- [Passage provided]:

========================================================================

Circuit Court of Appeals, Third Circuit.
George E. H. Goodner, of Washington, D. C., for petitioner.
Howard D. Pack, of Washington, D. C., for respondent.
Before MARIS, CLARK, and JONES, Circuit Judges.
JONES, Circuit Judge.
The question in this case is whether an admitted loss suffered by a taxpayer was an ordinary loss for which he may claim deduction in full in his income tax return or whether it was a loss incurred in the sale or exchange of a capital asset for which his right to deduction is limited under the applicable Revenue Act.
In 1922 the petitioner and three associates purchased, as tenants in common, a piece of valuable real estate, located in the city of Philadelphia, which they proceeded to improve by the erection of a public garage thereon. The funds necessary to pay for the land and building were contributed by the petitioner and his associates in equal shares. In 1924, the co-tenants obtained a loan of $150,000 from a Philadelphia financial institution to which they gave their bond, payable in three years with interest in a penal sum double the amount of the just debt; and, as security for the bond, they gave the obligee their mortgage of the above mentioned real estate upon which the mortgage was a first lien. Appended to the bond was a statement *175 signed, under corporate seal, by the obligee-mortgagee agreeing that "The principal sum, interest, costs and other obligations due on the within bond and the lien of any judgment obtained thereunder or pursuant to the warrant of attorney annexed thereto shall be collectible only out of the property described in the mortgage" accompanying the bond, the mortgagee therein further agreeing that "no other property or estate, real, personal, or mixed, now owned or hereafter owned by the obligors in said bond, or any of them,... shall be liable for the debt, interest, costs or other obligations evidenced by said bond". Among the other obligations in the bond was the obligors' promise to "pay all taxes, charges and claims which may be assessed or levied by any public authority upon the property", etc. The bond was not paid at maturity but was permitted by the obligee to run past due.

========================================================================

- [Problem to solve]:
Could you reproduce the court opinion on the taxpayer's mortgage loss word for word, from its first line to its last? The entries that come next are drawn from a different source than the court opinion.

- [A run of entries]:
========================================================================

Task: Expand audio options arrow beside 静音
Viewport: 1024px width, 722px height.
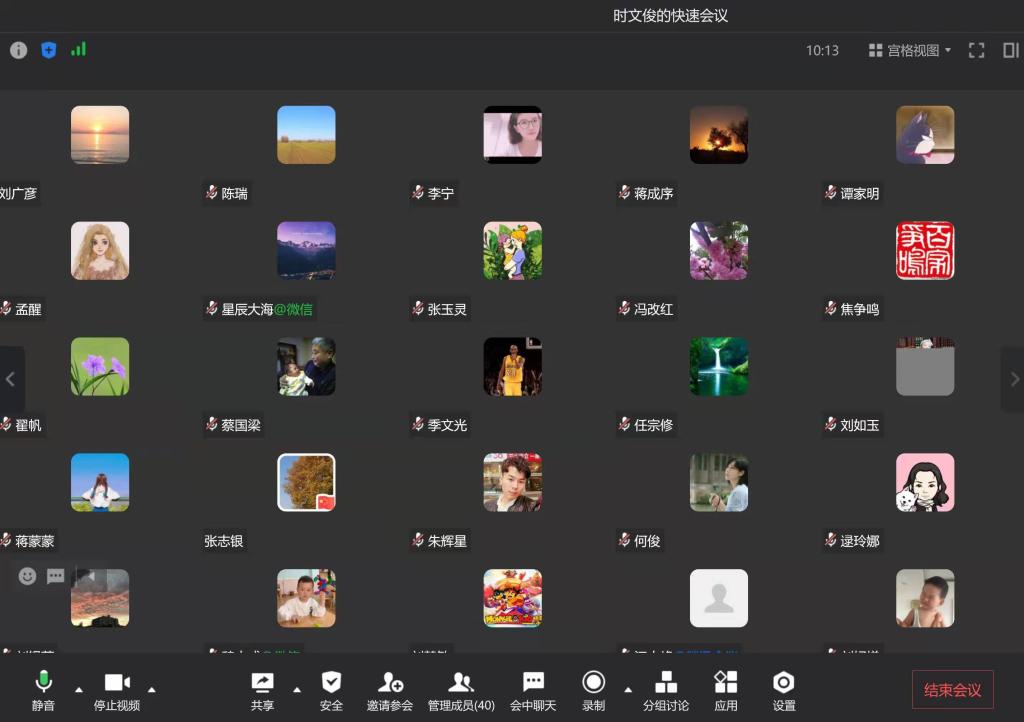Action: (x=79, y=689)
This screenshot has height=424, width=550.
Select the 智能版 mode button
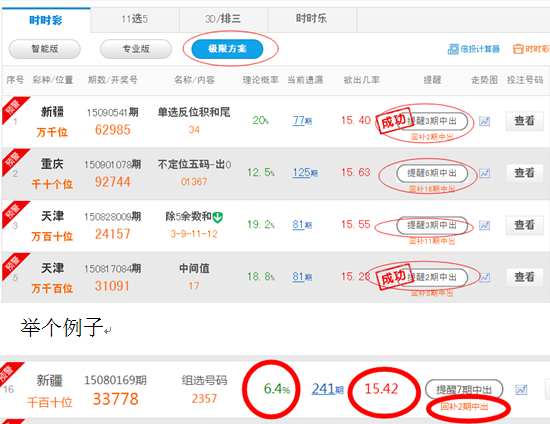coord(45,49)

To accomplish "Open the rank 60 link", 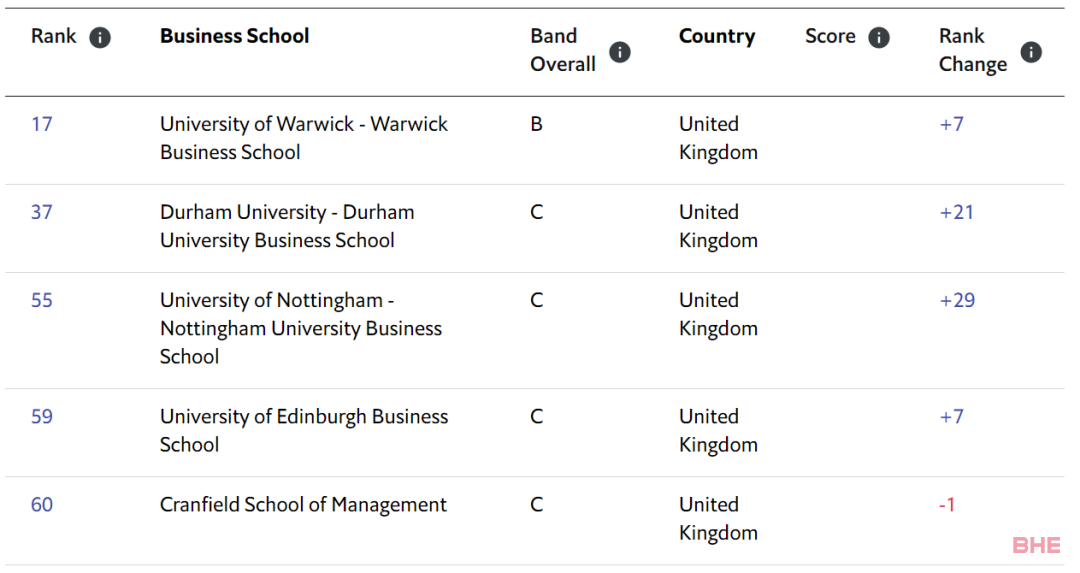I will 42,505.
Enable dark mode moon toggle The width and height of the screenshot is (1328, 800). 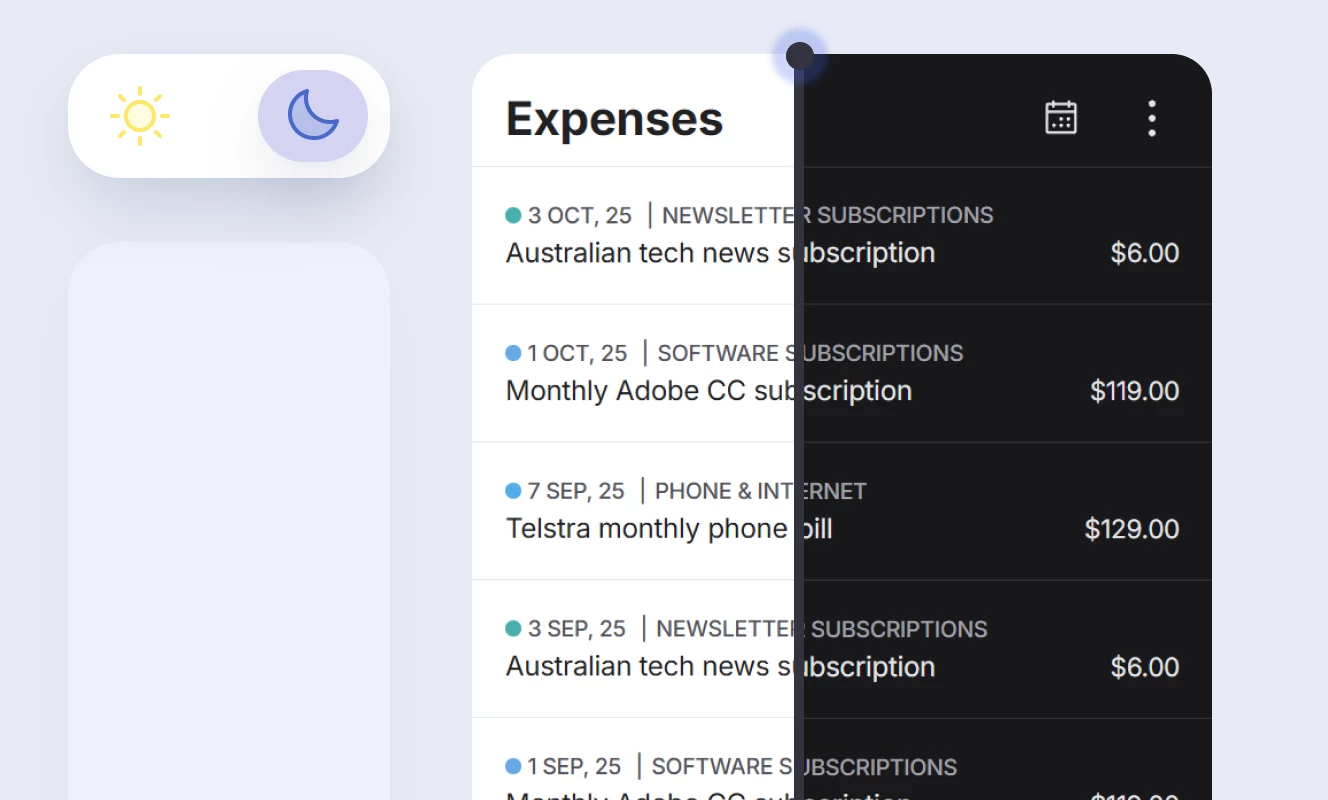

========================================================================

- [Answer in full]:
Circuit Court of Appeals, Third Circuit.
George E. H. Goodner, of Washington, D. C., for petitioner.
Howard D. Pack, of Washington, D. C., for respondent.
Before MARIS, CLARK, and JONES, Circuit Judges.
JONES, Circuit Judge.
The question in this case is whether an admitted loss suffered by a taxpayer was an ordinary loss for which he may claim deduction in full in his income tax return or whether it was a loss incurred in the sale or exchange of a capital asset for which his right to deduction is limited under the applicable Revenue Act.
In 1922 the petitioner and three associates purchased, as tenants in common, a piece of valuable real estate, located in the city of Philadelphia, which they proceeded to improve by the erection of a public garage thereon. The funds necessary to pay for the land and building were contributed by the petitioner and his associates in equal shares. In 1924, the co-tenants obtained a loan of $150,000 from a Philadelphia financial institution to which they gave their bond, payable in three years with interest in a penal sum double the amount of the just debt; and, as security for the bond, they gave the obligee their mortgage of the above mentioned real estate upon which the mortgage was a first lien. Appended to the bond was a statement *175 signed, under corporate seal, by the obligee-mortgagee agreeing that "The principal sum, interest, costs and other obligations due on the within bond and the lien of any judgment obtained thereunder or pursuant to the warrant of attorney annexed thereto shall be collectible only out of the property described in the mortgage" accompanying the bond, the mortgagee therein further agreeing that "no other property or estate, real, personal, or mixed, now owned or hereafter owned by the obligors in said bond, or any of them,... shall be liable for the debt, interest, costs or other obligations evidenced by said bond". Among the other obligations in the bond was the obligors' promise to "pay all taxes, charges and claims which may be assessed or levied by any public authority upon the property", etc. The bond was not paid at maturity but was permitted by the obligee to run past due.